| WORK INSTRUCTION 1 |
In the yellow peach moth passage, what was the maximal number of eggs laid per day on peach?
| WORK INSTRUCTION 2 |
From the yellow peach moth passage, extract the text starting with "Females of the" and going on through "apple (Figure 1).".

The qRT-PCR was performed to localize the GOBP1 and GOBP2 genes in different tissues (antennae, head, wing, abdomen, thorax, and legs) used in the study. The tested genes were highly expressed in the antenna of both male and female adults compared with other tissues (Supplementary Figure S1).

3.2. Oviposition Preference

Females of the yellow peach moth started to oviposit on the second day after emergence with rather few eggs. In the following days, the rate of oviposition rapidly increased and peaked on days 5 to 7. The fecundity rapidly declined in following days and mortality in adults was started at day 7; a maximum number of adults died on day 10 (Figure 1). Comparing the different host plants, it becomes immediately clear that the female moths preferred to lay eggs on peach. The maximal fecundity per day was 342 eggs on peach, 198 on corn, and 139 on apple (Figure 1).

3.3. Expression Levels of GOBP1 and GOBP2 Genes

GOBPs are supposed to be closely related to the reception of host volatiles. qRT-PCR experiments were performed to determine the expression level of the GOBP genes relative to the reference gene RP49 in males and females. The male and female adults were induced by the peach and compared with the non-induced individuals. The results depicted in Figure 2 indicate that upon exposure to peaches a significant increase in the expression level of GOBP1 occurred in male antennae within the first hour (Figure 2a). Subsequently, the expression level gradually declined to the baseline. However, upon long-term exposure (72 h and 96 h) there was a significantly enhanced expression level for GOBP1 (Figure 2b). For GOBP2 no significant changes in the expression levels were observed; neither upon short term or long term exposure to peaches. Interestingly, for females, no evidence for any significant changes in the expression levels were found.

3.4. Heterologous Expression and Structure Analysis GOBPs

The GOBPs proteins were expressed successfully in an inclusion bodies expression system (Supplementary Figure S2). The estimated protein concentrations were 1.0 (GOBP1) and 0.8 (GOBP2) mg/mL. The molecular weight of the heterologously expressed GOBP1 and GOBP2 was determined as about 22 kDa. In order to explore the secondary structures of GOBPs, CD spectroscopy analyses were performed. The results indicated that GOBP1 and GOBP2 shared several features in their secondary structure. Similar CD spectra at three regions were found at 197, 205, and 224 nm; these regions may comprise folds with major α-helical secondary structures (Supplementary Figure S3). Structural models of the GOBPs from yellow peach moth were built based on the crystal structure of BmorGOBP2 from Bombyx mori [42]. The two GOBPs, CpunGOBP1 and CpunGOBP2 shared 48% and 74% identity, respectively (Figure 3a). Both predicted 3D structures of the GOBPs consisted of seven α-helices with similar amino acid sequences in this region (Figure 3b, c). Totally, eight and seven cysteines were identified in GOBP1 and GOBP2, these disulphide bonds are predicted at three positions in both proteins. In GOBP1, the Cysteines1_2 position was predicted between 119–139, 12–41, 72–130 and in GOBP2 117–137, 39–70, 74–128.

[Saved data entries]
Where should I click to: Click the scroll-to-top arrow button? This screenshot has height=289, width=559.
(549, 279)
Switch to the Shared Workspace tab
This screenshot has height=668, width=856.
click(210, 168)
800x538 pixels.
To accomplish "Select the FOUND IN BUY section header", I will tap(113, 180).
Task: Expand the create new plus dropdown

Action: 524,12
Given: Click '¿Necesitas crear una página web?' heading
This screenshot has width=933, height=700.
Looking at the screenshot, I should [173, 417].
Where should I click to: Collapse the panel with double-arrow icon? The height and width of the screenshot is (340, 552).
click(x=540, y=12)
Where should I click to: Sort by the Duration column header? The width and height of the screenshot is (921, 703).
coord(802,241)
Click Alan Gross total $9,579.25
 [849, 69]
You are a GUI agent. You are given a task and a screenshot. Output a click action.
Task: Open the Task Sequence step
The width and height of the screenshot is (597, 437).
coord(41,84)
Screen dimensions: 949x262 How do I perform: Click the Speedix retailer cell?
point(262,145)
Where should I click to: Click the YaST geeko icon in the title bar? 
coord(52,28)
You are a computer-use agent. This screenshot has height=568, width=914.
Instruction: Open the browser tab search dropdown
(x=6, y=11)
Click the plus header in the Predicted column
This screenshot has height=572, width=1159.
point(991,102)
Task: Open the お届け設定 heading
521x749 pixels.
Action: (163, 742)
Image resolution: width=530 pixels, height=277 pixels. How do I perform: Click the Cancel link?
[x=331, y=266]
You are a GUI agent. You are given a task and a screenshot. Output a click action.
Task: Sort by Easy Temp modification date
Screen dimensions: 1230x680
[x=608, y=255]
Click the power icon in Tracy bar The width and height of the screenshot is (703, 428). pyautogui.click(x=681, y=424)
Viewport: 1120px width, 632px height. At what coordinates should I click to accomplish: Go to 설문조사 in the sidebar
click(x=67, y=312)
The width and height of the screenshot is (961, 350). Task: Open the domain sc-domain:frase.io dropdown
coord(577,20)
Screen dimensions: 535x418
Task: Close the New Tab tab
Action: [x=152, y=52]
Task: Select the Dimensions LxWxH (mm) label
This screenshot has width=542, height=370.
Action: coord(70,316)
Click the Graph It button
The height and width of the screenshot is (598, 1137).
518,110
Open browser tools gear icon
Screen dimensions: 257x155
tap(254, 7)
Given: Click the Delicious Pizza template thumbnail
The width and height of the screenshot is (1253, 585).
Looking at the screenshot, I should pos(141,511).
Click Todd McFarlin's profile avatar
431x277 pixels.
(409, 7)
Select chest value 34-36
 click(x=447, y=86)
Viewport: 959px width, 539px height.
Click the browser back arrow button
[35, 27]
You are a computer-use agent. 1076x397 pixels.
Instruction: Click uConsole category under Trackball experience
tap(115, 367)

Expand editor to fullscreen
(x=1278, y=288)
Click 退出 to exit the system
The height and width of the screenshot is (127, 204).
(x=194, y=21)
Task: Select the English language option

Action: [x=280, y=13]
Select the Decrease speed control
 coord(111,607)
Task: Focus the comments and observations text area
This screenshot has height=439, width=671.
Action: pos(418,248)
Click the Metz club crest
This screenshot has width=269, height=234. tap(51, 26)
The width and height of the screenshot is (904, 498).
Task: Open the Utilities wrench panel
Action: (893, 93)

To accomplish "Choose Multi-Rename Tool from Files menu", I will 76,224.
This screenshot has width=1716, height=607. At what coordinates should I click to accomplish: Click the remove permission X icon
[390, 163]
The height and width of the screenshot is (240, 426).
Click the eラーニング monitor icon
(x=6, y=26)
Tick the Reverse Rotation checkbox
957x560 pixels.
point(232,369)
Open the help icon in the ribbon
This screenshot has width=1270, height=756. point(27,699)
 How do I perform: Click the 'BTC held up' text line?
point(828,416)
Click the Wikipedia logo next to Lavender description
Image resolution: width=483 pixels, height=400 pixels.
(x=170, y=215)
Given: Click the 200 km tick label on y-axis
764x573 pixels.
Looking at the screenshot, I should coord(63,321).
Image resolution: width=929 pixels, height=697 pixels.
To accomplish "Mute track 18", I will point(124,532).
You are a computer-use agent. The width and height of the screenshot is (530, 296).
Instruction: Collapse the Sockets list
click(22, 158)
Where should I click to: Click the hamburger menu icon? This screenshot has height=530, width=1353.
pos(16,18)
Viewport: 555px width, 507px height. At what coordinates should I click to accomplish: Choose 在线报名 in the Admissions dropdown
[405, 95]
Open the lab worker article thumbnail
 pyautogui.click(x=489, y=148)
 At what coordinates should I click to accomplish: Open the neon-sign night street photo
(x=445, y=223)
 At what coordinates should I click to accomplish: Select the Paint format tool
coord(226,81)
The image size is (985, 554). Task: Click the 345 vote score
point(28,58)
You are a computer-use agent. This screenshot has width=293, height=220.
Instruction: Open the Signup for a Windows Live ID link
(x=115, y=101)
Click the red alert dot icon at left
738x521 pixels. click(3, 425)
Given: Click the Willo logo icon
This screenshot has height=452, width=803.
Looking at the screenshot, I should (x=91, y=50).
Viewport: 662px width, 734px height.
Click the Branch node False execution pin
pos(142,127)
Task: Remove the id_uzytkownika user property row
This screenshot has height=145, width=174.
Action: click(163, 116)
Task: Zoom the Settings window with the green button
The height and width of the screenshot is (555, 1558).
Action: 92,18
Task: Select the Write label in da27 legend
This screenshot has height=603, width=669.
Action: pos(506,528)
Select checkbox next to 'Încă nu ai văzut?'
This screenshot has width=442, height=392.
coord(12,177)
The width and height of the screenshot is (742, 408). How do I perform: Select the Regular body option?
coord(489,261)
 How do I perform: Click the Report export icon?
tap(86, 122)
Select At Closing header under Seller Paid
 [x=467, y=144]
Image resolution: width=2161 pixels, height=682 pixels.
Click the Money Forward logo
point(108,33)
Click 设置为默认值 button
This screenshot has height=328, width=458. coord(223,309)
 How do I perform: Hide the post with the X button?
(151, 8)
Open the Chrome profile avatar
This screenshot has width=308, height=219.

| EXERCISE SOLUTION 1 |
342 eggs

| EXERCISE SOLUTION 2 |
Females of the yellow peach moth started to oviposit on the second day after emergence with rather few eggs. In the following days, the rate of oviposition rapidly increased and peaked on days 5 to 7. The fecundity rapidly declined in following days and mortality in adults was started at day 7; a maximum number of adults died on day 10 (Figure 1). Comparing the different host plants, it becomes immediately clear that the female moths preferred to lay eggs on peach. The maximal fecundity per day was 342 eggs on peach, 198 on corn, and 139 on apple (Figure 1).